Essas considerações se fazem necessárias, pois em Botucatu na década de 1950, após os recitais, três ou quatro críticos escreviam. Alguns padres que regiam corais e leigos cultos colocavam suas opiniões no Monitor Diocesano, na Folha e no Correio de Botucatu. Posso afirmar que algumas das críticas que mais marcariam o meu já longo caminhar musical vieram de Botucatu. O Padre João Dias Ramalho, do Monitor Diocesano, traçaria o perfil do jovem de 16 anos sem o menor equívoco. Diria que 90% do que sou já estavam sendo apontados pelo crítico, apenas a partir da interpretação musical! Não o conheci, mas ao reler ultimamente essa crítica fiquei impactado. No mesmo jornal, em outra secção, o Dr. Aleixo Delmanto foi preciso em suas observações, e a captação da personalidade através da execução ficaria registrada. Entendo essas críticas, para jovens que despontavam, como farol a guiar o navegante. De onde viria a auto-confiança, a não ser do acúmulo de estímulos espontâneos? Essa crítica, que se estiolou nas décadas posteriores pelo Brasil, era fundamental e evidenciava a competência de quem escrevia. Saudar o consagrado é tarefa tão fácil!!!

No programa do recital inseri obras que me são caras. Carlos Seixas (duas Sonatas), Modest Moussorgsky (Quadros de uma Exposição), Henrique Oswald (Valse-Caprice op. 11 nº 1), Claude Debussy (L’Isle Joyeuse) e Alexander Scriabine (Vers la Flamme). Duas criações recentes do notável compositor francês François Servenière serão apresentadas em primeira audição mundial, o Étude Cosmique nº 4 – Níquel e Outono Cósmico In Memoriam Luca Vitali, o grande artista plástico e designer que nos deixou neste ano.

Quase sessenta anos se passaram… Retornar a Botucatu para o recital, na mesma sala em que me apresentei tantas vezes, leva-me necessariamente à emoção. Tornamo-nos mais sensíveis com o passar dos anos.
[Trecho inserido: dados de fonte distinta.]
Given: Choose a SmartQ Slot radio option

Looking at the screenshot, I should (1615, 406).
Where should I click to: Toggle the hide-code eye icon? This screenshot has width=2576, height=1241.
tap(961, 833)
Reverter toda a renda para a Vila dos Meninos Sagrada Família é a continuação de minha admiração pelo estandarte empunhado por D.Henrique. Estar presente no lançamento do belíssimo livro de Maria Amélia Blasi de Toledo Piza, uma grande alegria.

On my return to the city of Botucatu for a benefit concert. As many times in the past, funds raised will be fully directed to the Vila dos Meninos, a home for poor children founded by the late archbishop of Botucatu, Dom Henrique Golland Trindade.